MRD:jg2016
H + H2 System
1. What value do the different components of the gradient of the potential energy surface have at a minimum and at a transition structure? Briefly explain how minima and transition structures can be distinguished using the curvature of the potential energy surface.
All components of the gradient are equal to 0 at a local minimum. At a transition structure the potential energy surface would be at a local maximum and so the gradient will also be 0. Once a point in the surface plot has been found that has a gradient of 0, it can be determined whether it is a local minimum or a transition state by calculating the second derivative at that point. If the second derivative is a positive number then the point is a local minimum and if it is a negative number the point is a transition state.
So do you mean a TS is a local maximum? That's not true. A saddle point is a maximum and a minimum at the same time, depending on which direction you are looking at (i.e. at which plane you are looking at the curve). Generally a saddle point is a maximum if you look from one direction and a minimum if you look from the other direction. (You have multiple 2D planes to look at the curvatures, because it is a 3D plot). For a local minimum or local maximum, it will be all min or max at all directions of the planes. Please have a look at this pringles , if that helps. In terms of how to differentiate whether it is a min/max or saddle point for a maths meaning, please watch this video. link 
--Sw2711 (talk) 12:36, 21 May 2018 (BST)
2. Report your best estimate of the transition state position (rts) and explain your reasoning illustrating it with a “Internuclear Distances vs Time” plot for a relevant trajectory.
The value for the internuclear distance of the transition state was found to be 0.908 Å.
Figure 1 shows a graph of internuclear distance against time. The internuclear distance of the transition state was accessed by finding the point of intersection between r1 and r2. Figure 2 shows a closeup of the intersection where the internuclear distance of 0.916 Å, so this distance was used as a starting point to find the true internuclear distance of the transition state.
Using r1=r2=0.916 and p1=p2=0 as the parameters for calculation, figure 3 shows the internuclear distance against time graph. As can be seen there is a slight oscillation in the internuclear distance over time showing that this is not a energy minimum for the transition state. The value of r must yield an internuclear distance against time graph which is a straight line showing that there is no oscillation and the minimum has been achieved for the transition state. 0.912 Å and 0.908 Å were then tested with 0.908 Å showing the least oscillation even when compared to 0.909 Å and 0.907 Å.
Good. Nice explanation and evidence. If you have too many figures, maybe you could consider to put them in a big table.--Sw2711 (talk) 12:46, 21 May 2018 (BST)
3. Comment on how the mep and the trajectory you just calculated differ.
The first figure please say Figure 8. That's why you numbered them. --Sw2711 (talk) 12:46, 21 May 2018 (BST) shows a trajectory pathway of the reaction after the transition state using mep calculations and the second figure Figure 9--Sw2711 (talk) 12:46, 21 May 2018 (BST)shows the trajectory pathway using dynamic calculations. The calculation was performed using r1=0.918 Å, r2=0.908 Å and p1=p2=0. In the mep calculation there is a smooth descent to products with a BC distance in approximately 0.74 Å. In the dynamic calculation, the BC distance also subtends to an equilibrium distance of approximately 0.74 Å but it oscillates as it subtends. This is because the mep calculation is the minimum energy pathway that resets the velocity to 0 after every step. As the velocity of the atoms is reset to 0 after every step, the kinetic energy of the molecules is 0 and so there is no vibrational energy or oscillations. The dynamic calculation doesn't reset the velocity to 0 after every step and so the product H2 molecule will have vibrational energy resulting in BC length oscillations.
==================================================
▸ **To be done**
Transcribe the H + H2 System text word for word from "So do you mean" to "12:36, 21 May 2018 (BST)".

▸ **Extracted data**
==================================================
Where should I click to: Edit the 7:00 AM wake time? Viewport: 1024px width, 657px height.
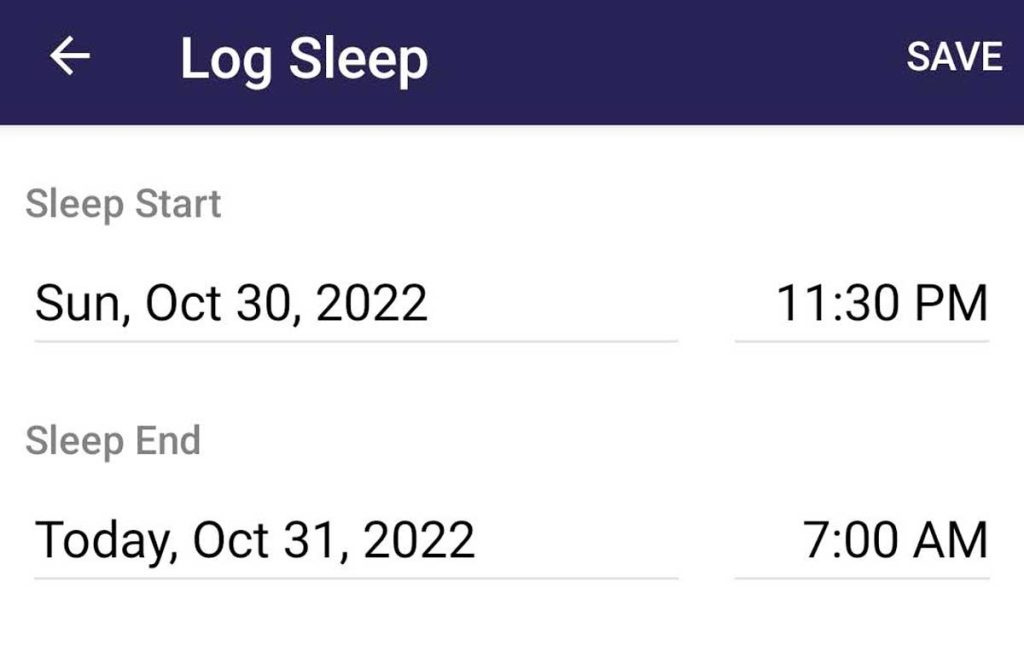tap(895, 540)
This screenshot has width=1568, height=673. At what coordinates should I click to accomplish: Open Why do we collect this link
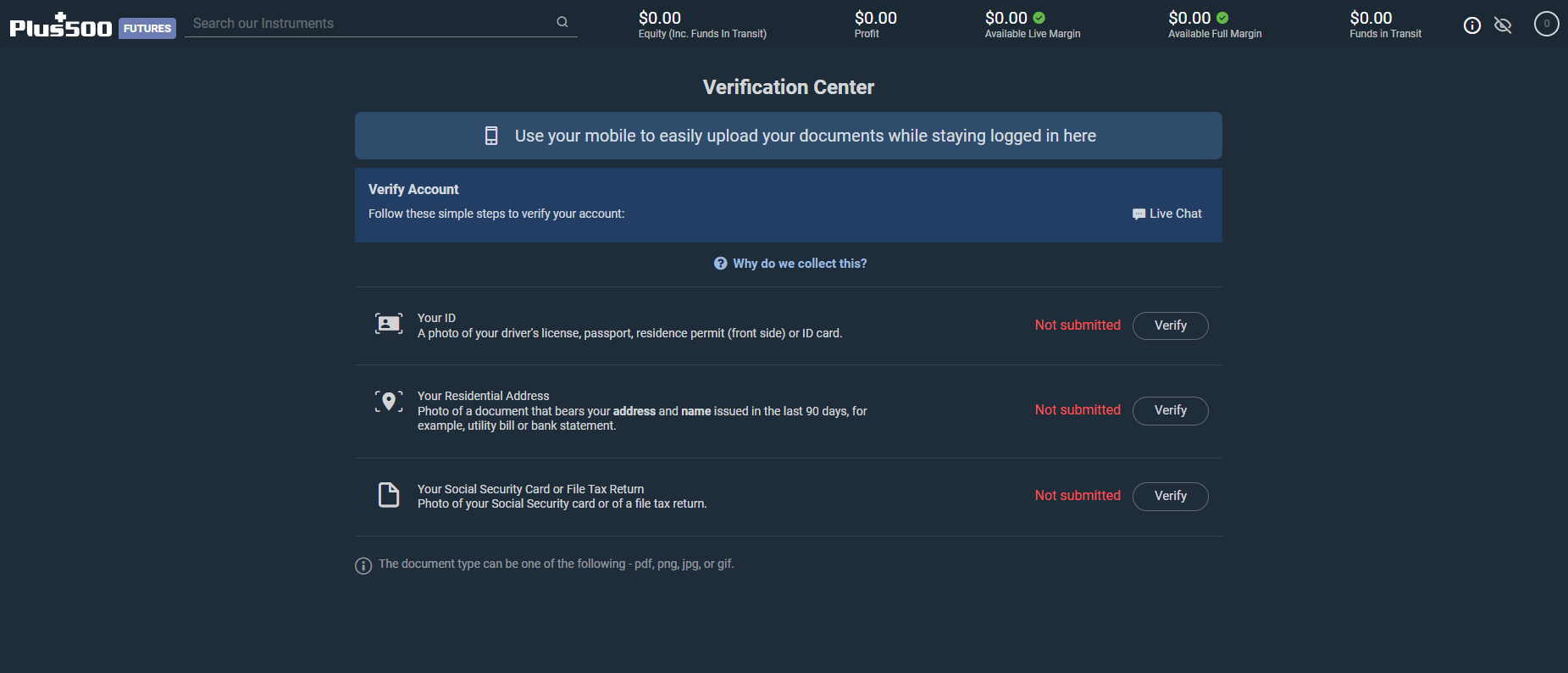(x=800, y=264)
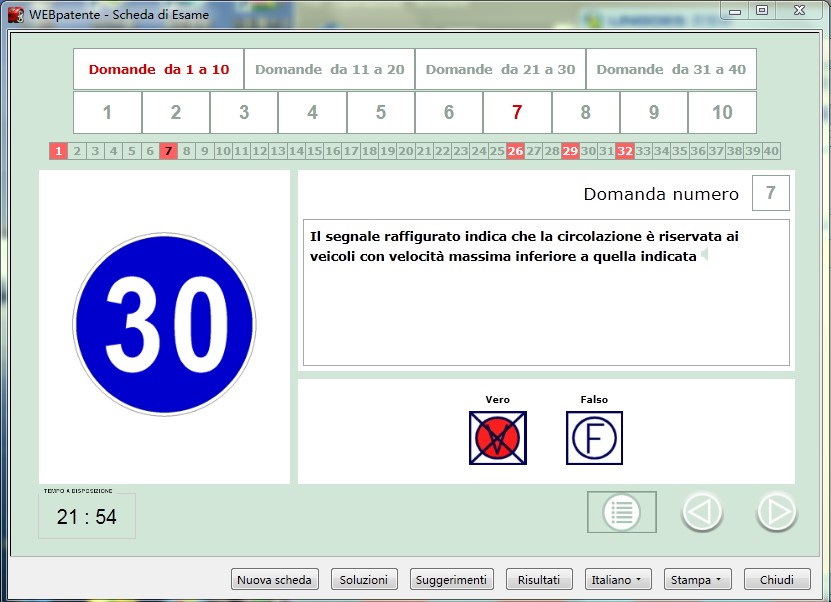Viewport: 831px width, 602px height.
Task: Jump to flagged question 26 in strip
Action: (515, 151)
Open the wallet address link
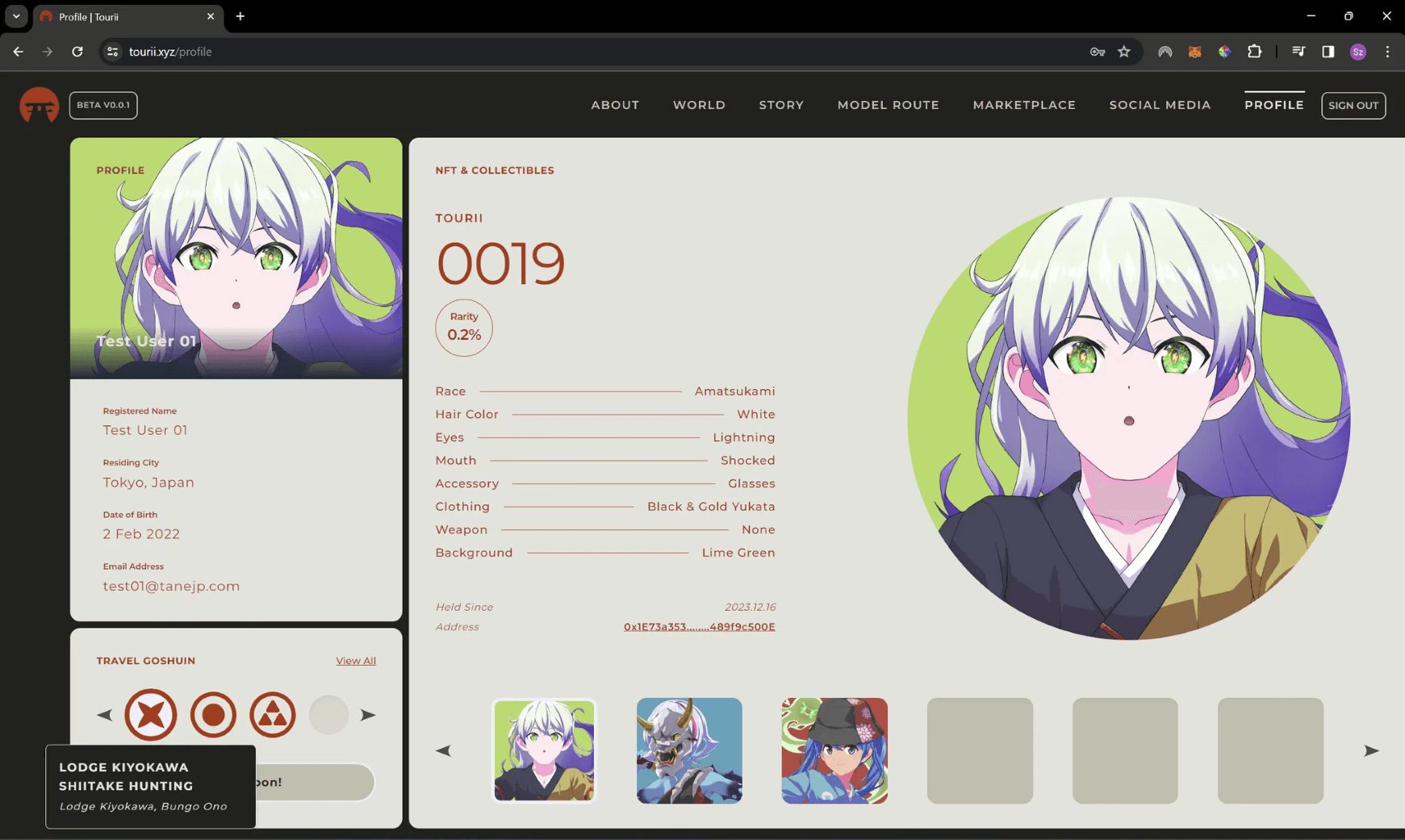This screenshot has width=1405, height=840. coord(699,627)
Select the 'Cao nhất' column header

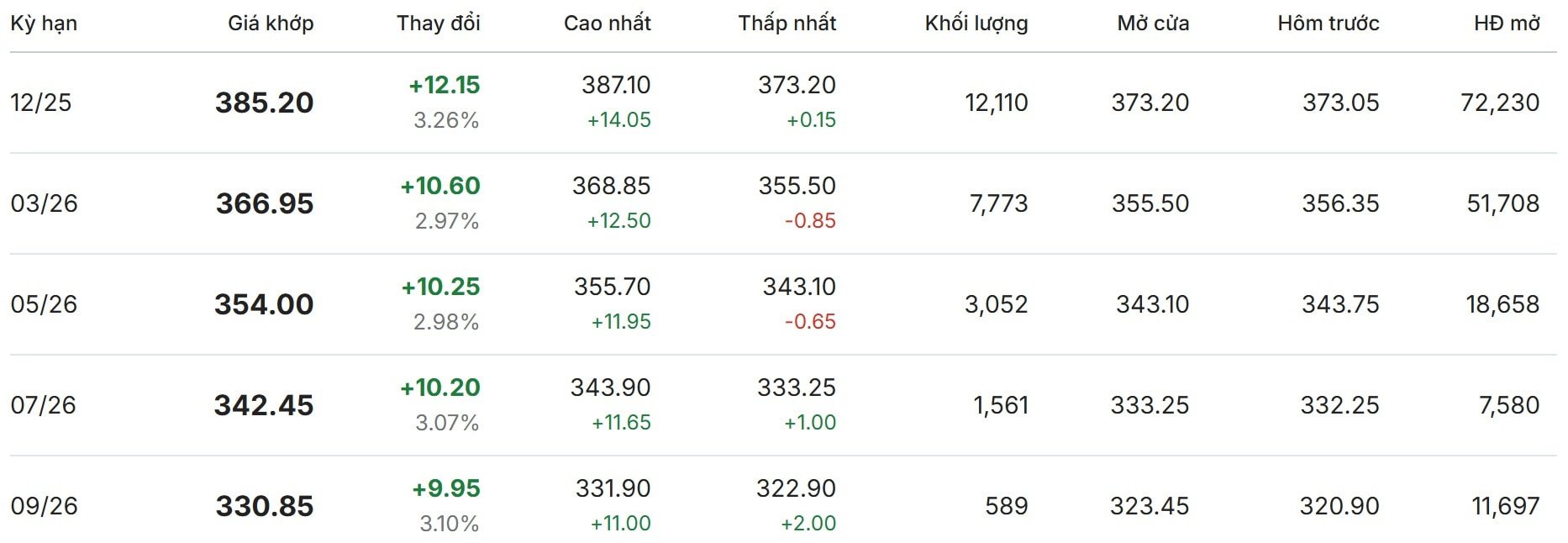tap(607, 24)
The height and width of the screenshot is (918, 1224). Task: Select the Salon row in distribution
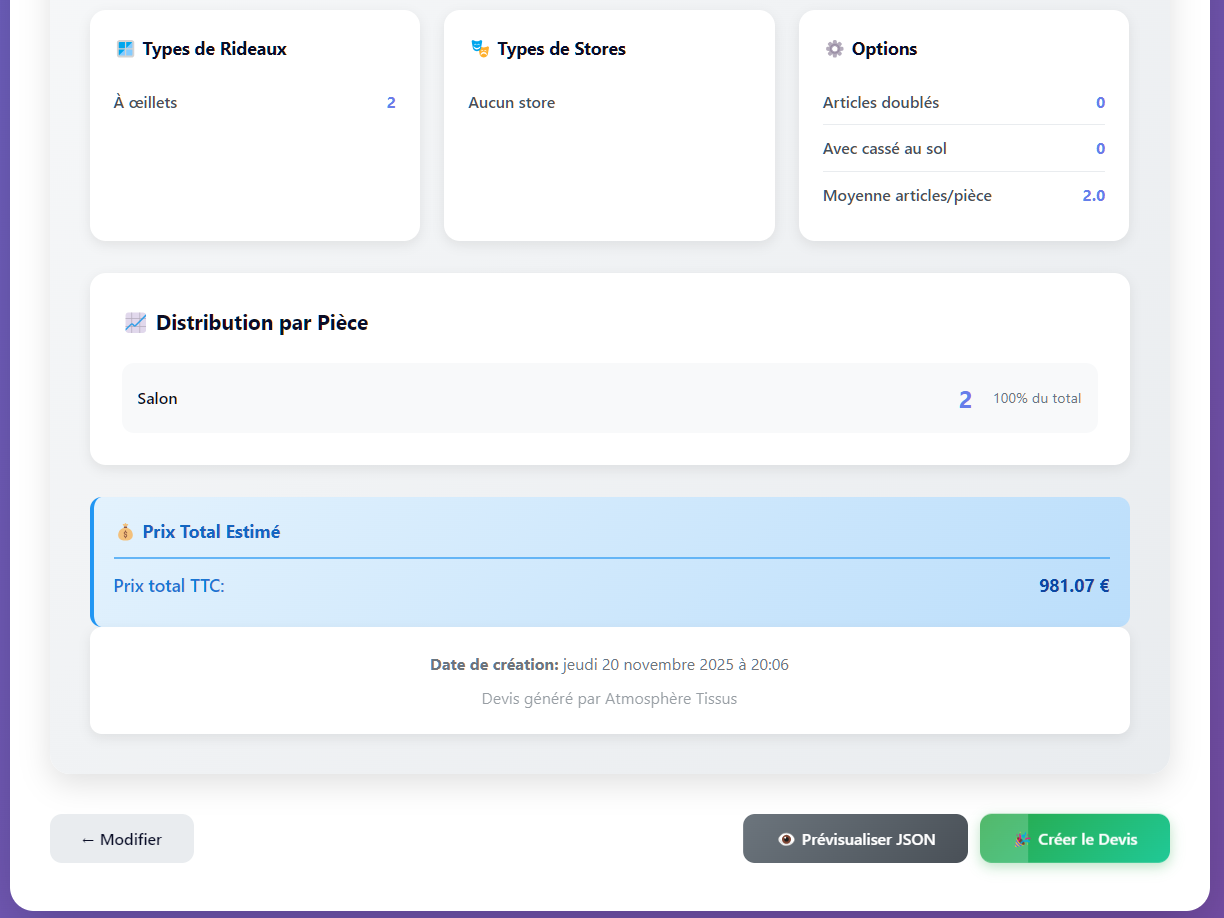coord(609,398)
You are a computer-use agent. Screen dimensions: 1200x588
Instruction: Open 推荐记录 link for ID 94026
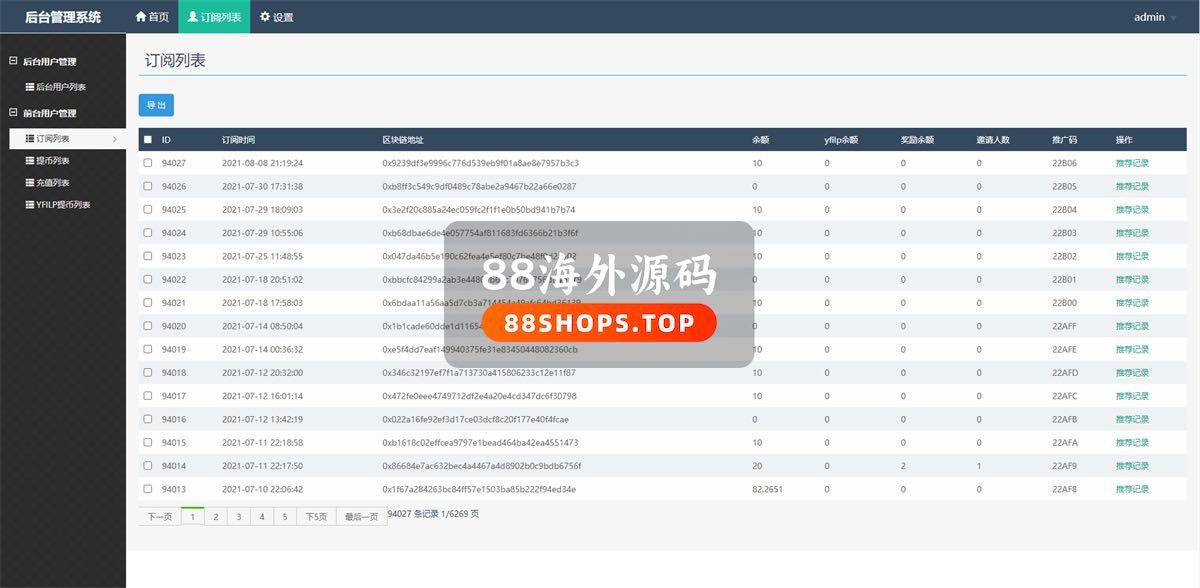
==================================================
▸ **Finished task**
So do you mean a TS is a local maximum? That's not true. A saddle point is a maximum and a minimum at the same time, depending on which direction you are looking at (i.e. at which plane you are looking at the curve). Generally a saddle point is a maximum if you look from one direction and a minimum if you look from the other direction. (You have multiple 2D planes to look at the curvatures, because it is a 3D plot). For a local minimum or local maximum, it will be all min or max at all directions of the planes. Please have a look at this pringles , if that helps. In terms of how to differentiate whether it is a min/max or saddle point for a maths meaning, please watch this video. link 
--Sw2711 (talk) 12:36, 21 May 2018 (BST)